My assumptions for the model above:

  1. QNX is roughly a third of the Software & Services segment.
  2. Increased use cases of QNX (QNX II) in an autonomous world should be able to add at least an additional 50 cents for every dollar of revenue generated by QNX.
  3. Operating expenses resulting from this additional use case should be negligible considering that it is only an expansion of the use case of an existing product.

So, just based on a revised valuation for QNX, without even discounting for any additional market penetration of QNX, Blackberry’s share price seems to be undervalued by around 24%.

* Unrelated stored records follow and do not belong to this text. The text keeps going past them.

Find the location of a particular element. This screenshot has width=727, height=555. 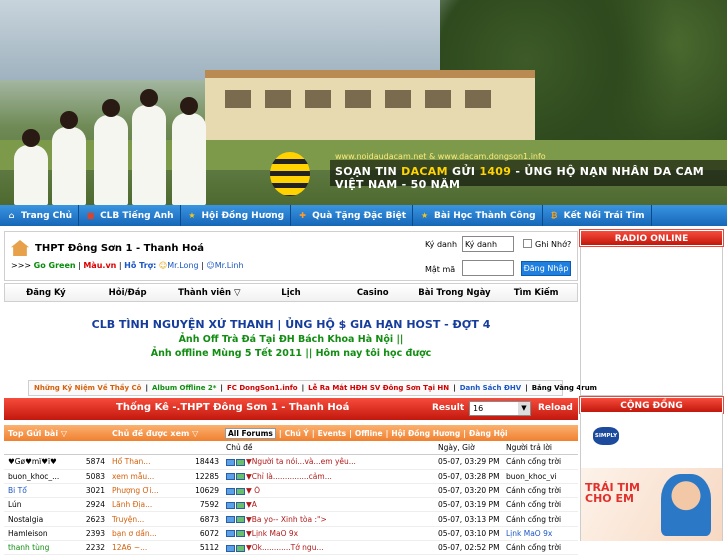

home-icon is located at coordinates (20, 248).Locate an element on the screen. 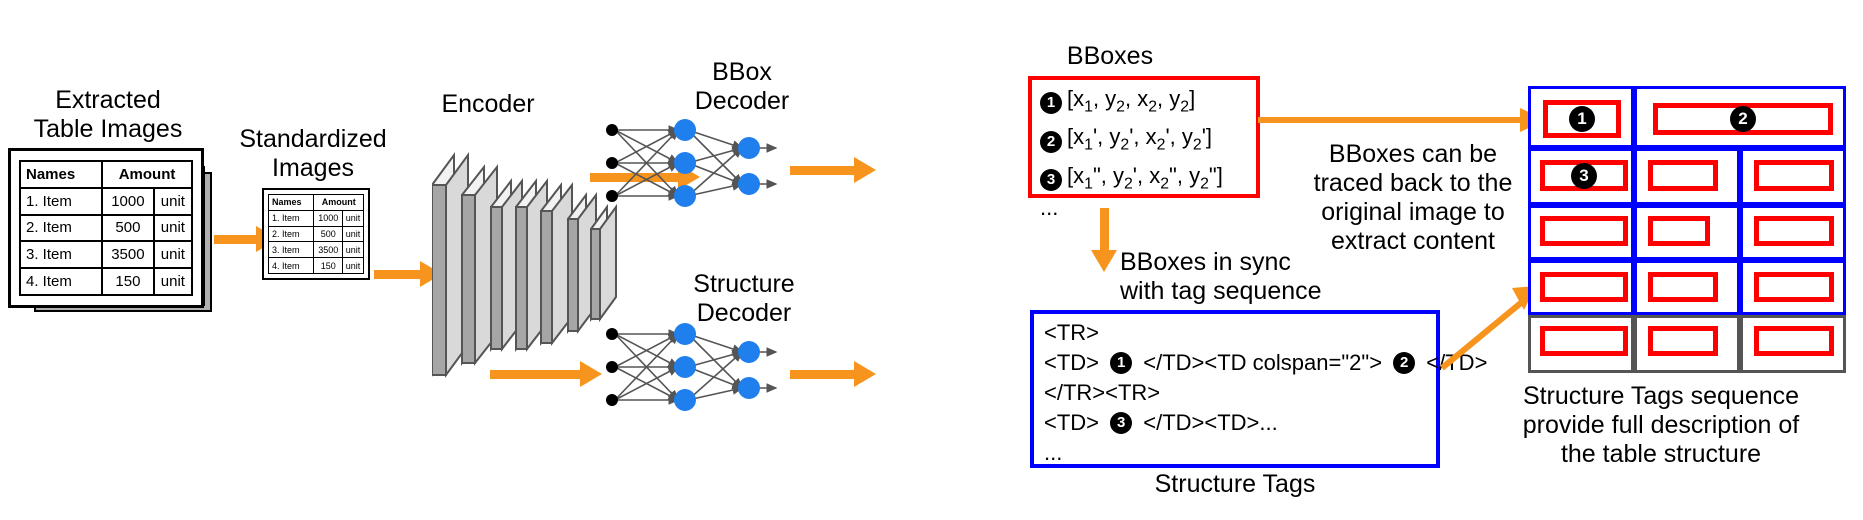 This screenshot has height=520, width=1863. grid-cell-r4c0 is located at coordinates (1581, 344).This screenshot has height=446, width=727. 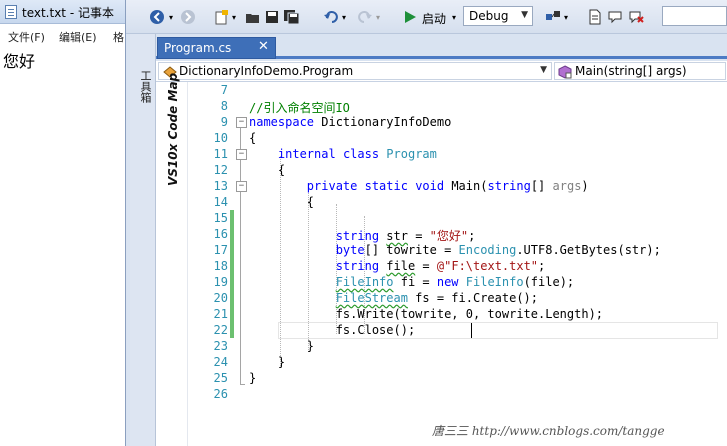 What do you see at coordinates (440, 266) in the screenshot?
I see `code-line-18: string file = @"F:\text.txt";` at bounding box center [440, 266].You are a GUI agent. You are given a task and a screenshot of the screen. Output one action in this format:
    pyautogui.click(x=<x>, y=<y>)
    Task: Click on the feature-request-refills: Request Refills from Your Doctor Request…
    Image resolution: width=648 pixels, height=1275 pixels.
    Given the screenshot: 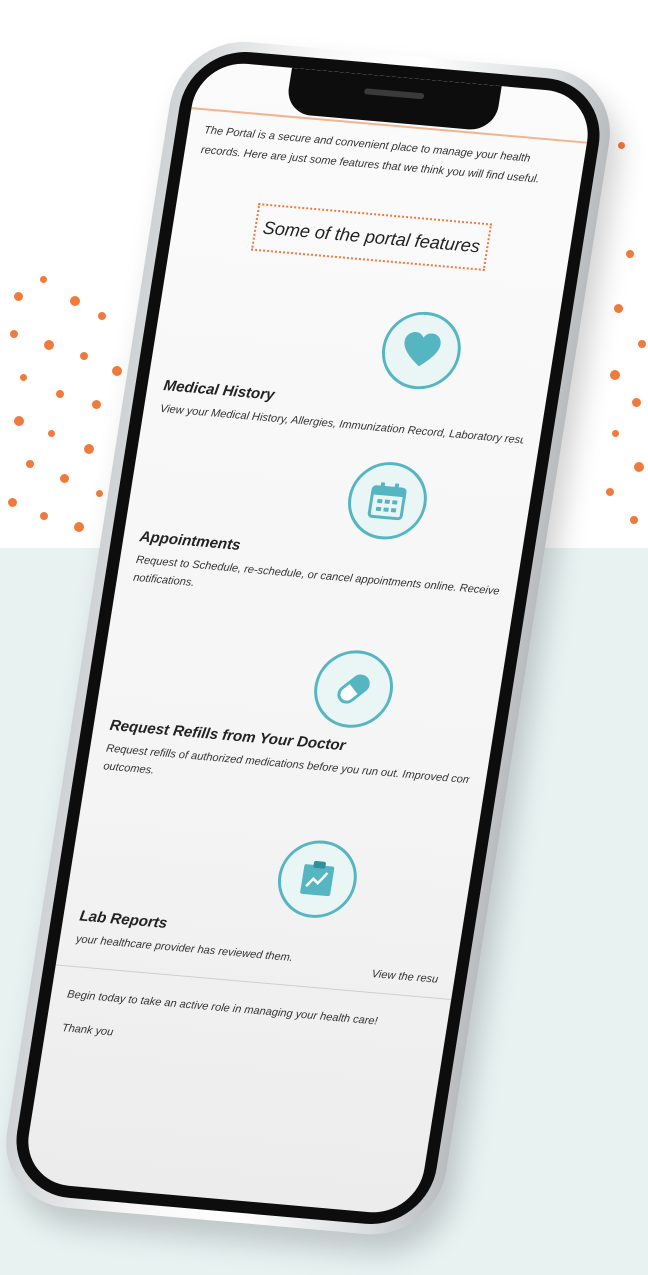 What is the action you would take?
    pyautogui.click(x=295, y=718)
    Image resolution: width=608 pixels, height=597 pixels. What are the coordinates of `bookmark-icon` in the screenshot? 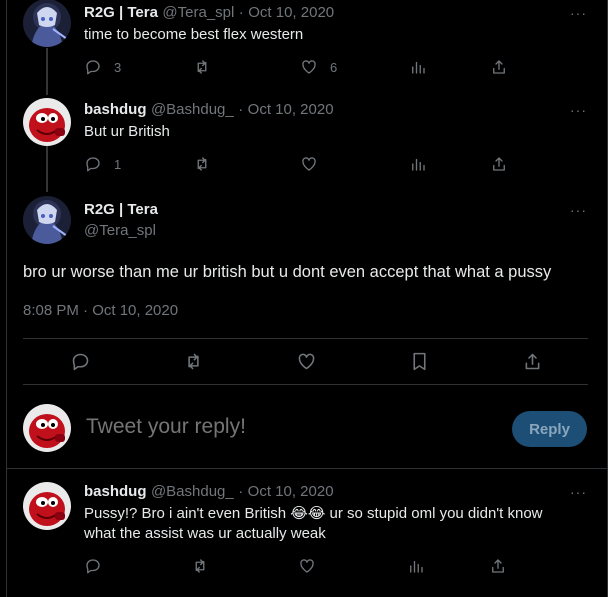 It's located at (420, 362).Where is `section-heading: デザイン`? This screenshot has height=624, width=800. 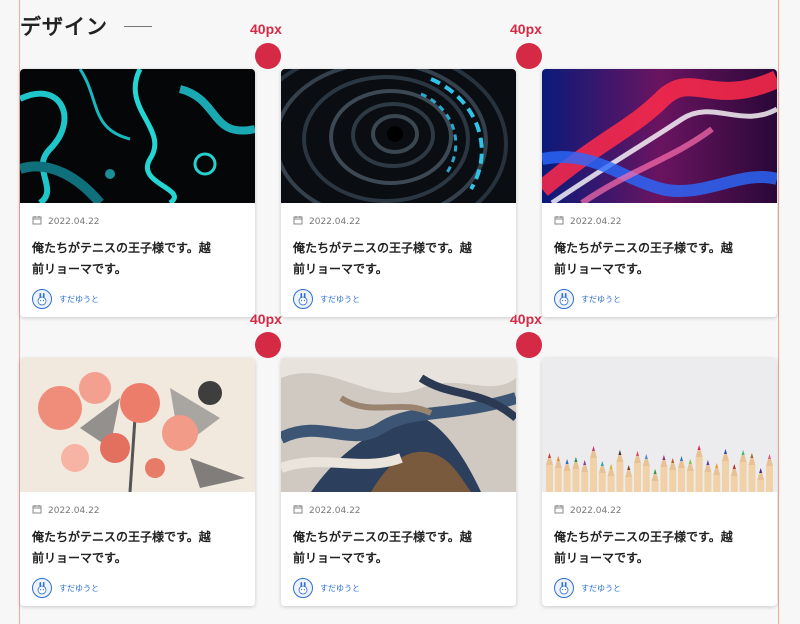 section-heading: デザイン is located at coordinates (86, 26).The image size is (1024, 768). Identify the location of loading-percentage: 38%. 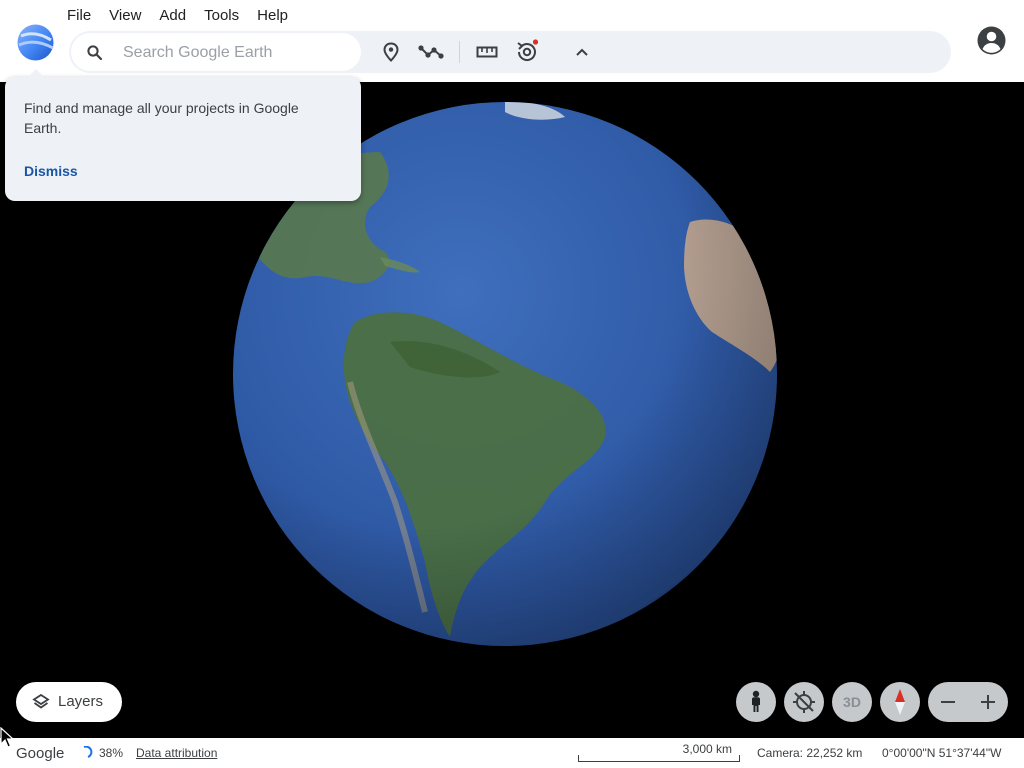
(112, 753).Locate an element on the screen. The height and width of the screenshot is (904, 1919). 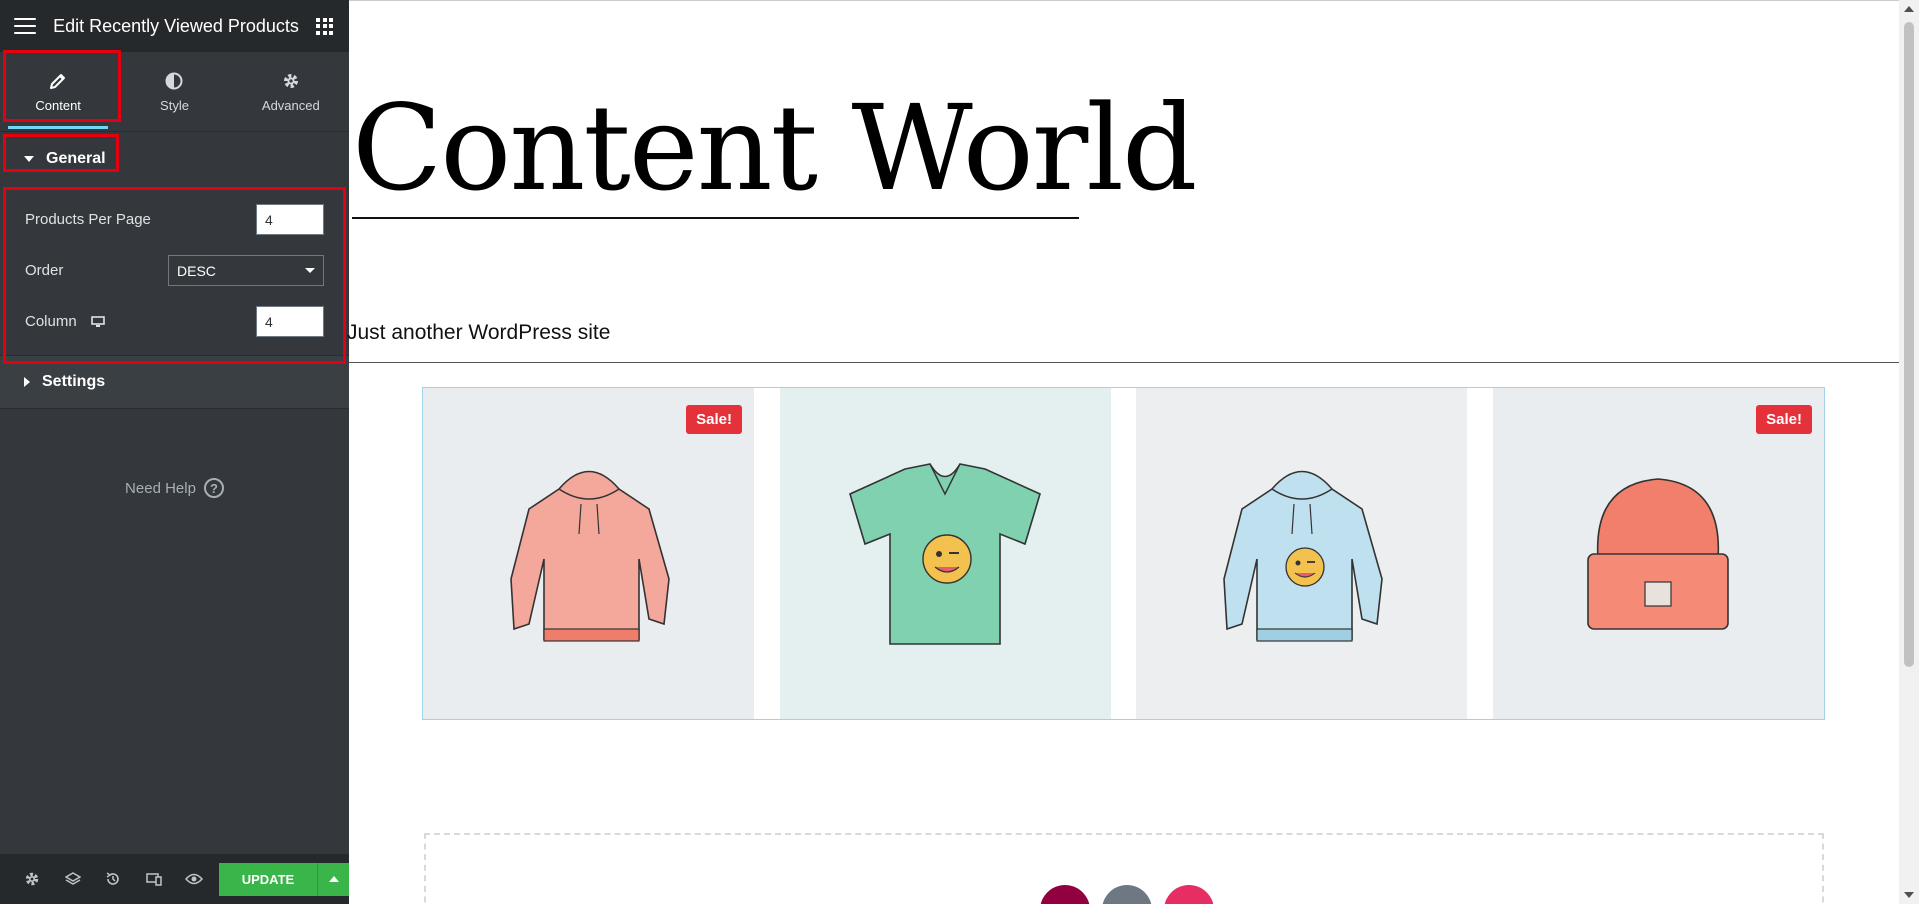
product-card-tshirt-green is located at coordinates (945, 554).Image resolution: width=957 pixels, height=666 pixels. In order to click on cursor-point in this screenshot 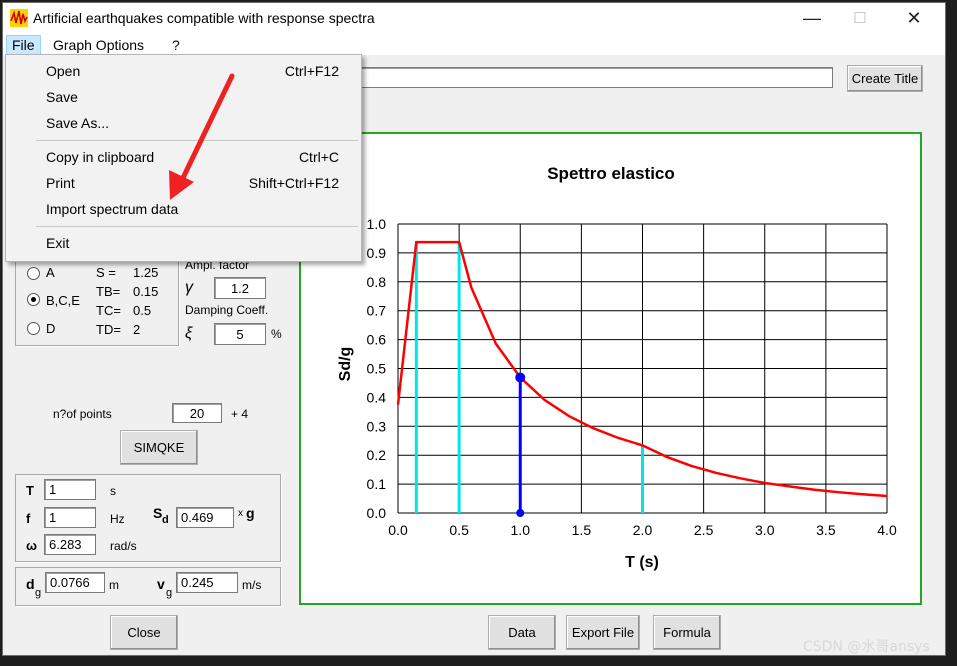, I will do `click(520, 378)`.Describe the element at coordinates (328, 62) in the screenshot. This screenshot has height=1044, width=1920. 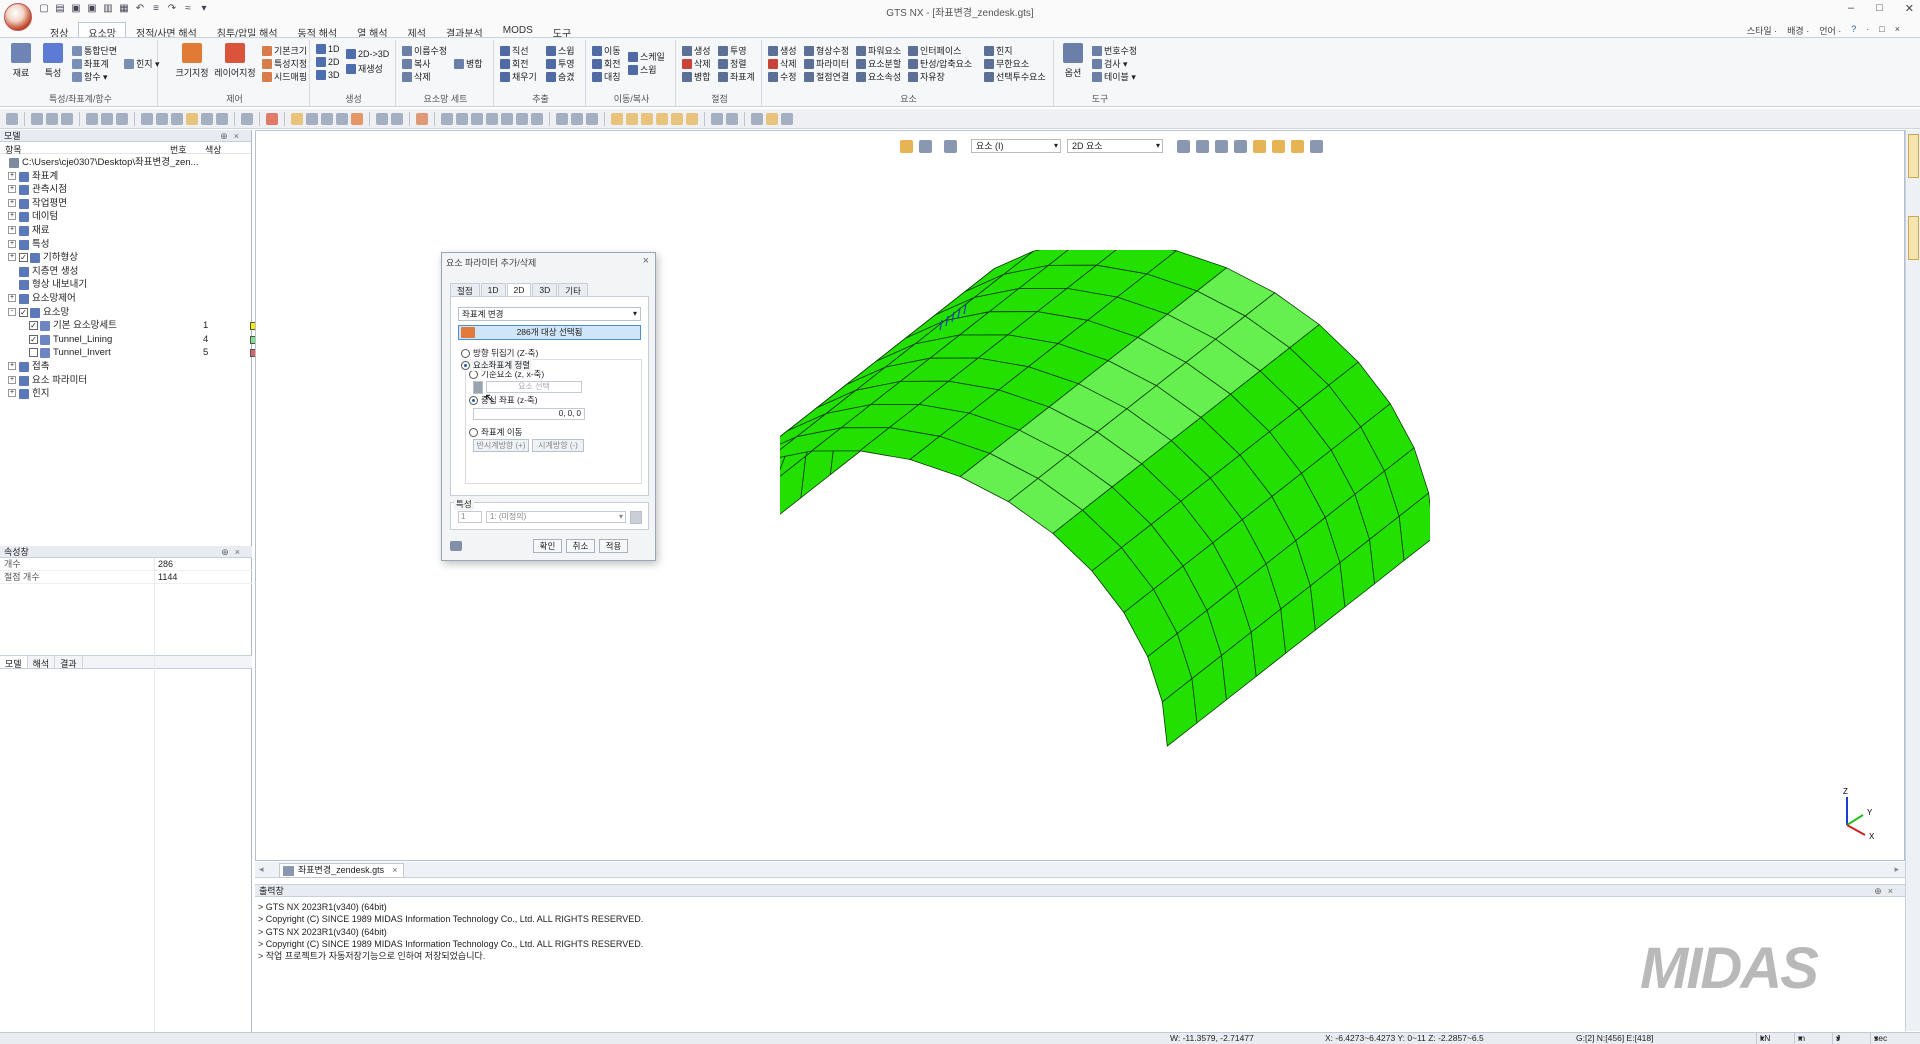
I see `gen-2d-button: 2D` at that location.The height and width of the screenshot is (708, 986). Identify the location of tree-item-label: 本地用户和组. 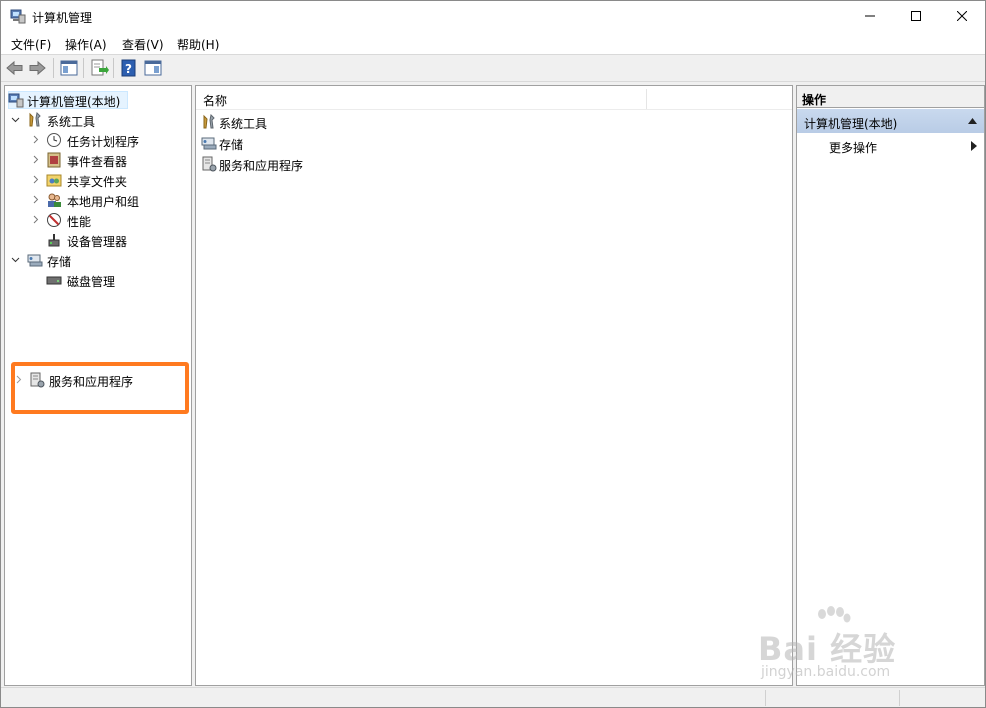
(104, 202).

There are approximately 250 million automotive vehicles in the US alone and over 1 billion cars worldwide; even if we assumed that QNX could aim to be in a quarter of the cars worldwide over the next four years that is a growth, in market penetration, of over 300%. So, even if we assumed that QNX will increase market penetration by 100% while all other segments have no growth at all, our model would look like this:

 REVENUE 218.67 70.00 67.00 36.44 392.11
 COST OF GOODS SOLD 44.00 39.00 19.00 7.33 109.33
 GROSS MARGIN 174.67 31.00 48.00 29.11 282.78
 OPERATING EXPENSES 121.33 26.00 1.00 148.33
 OPERATING INCOME 53.33 5.00 47.00 29.11 134.44

Based on our model we expect Blackberry to be undervalued by over 45%.

Happy Trading!

Disclosure: We are long Blackberry. Rigel Mercantile Limited specializes in Macro Research and Systematic Trading. The views expressed above are our discretionary ideas that we have arrived at using discretionary analysis and therefore are limited to our discretionary portfolios only. Our systematic strategies may or may not have a position (long or short) in the securities mentioned above. Under no circumstances should the information contained herein be used or considered as an offer to sell, or a solicitation of an offer to purchase, any security or investment service. The information presented herein is presented in summary form and is, therefore, subject to qualification and further explanation.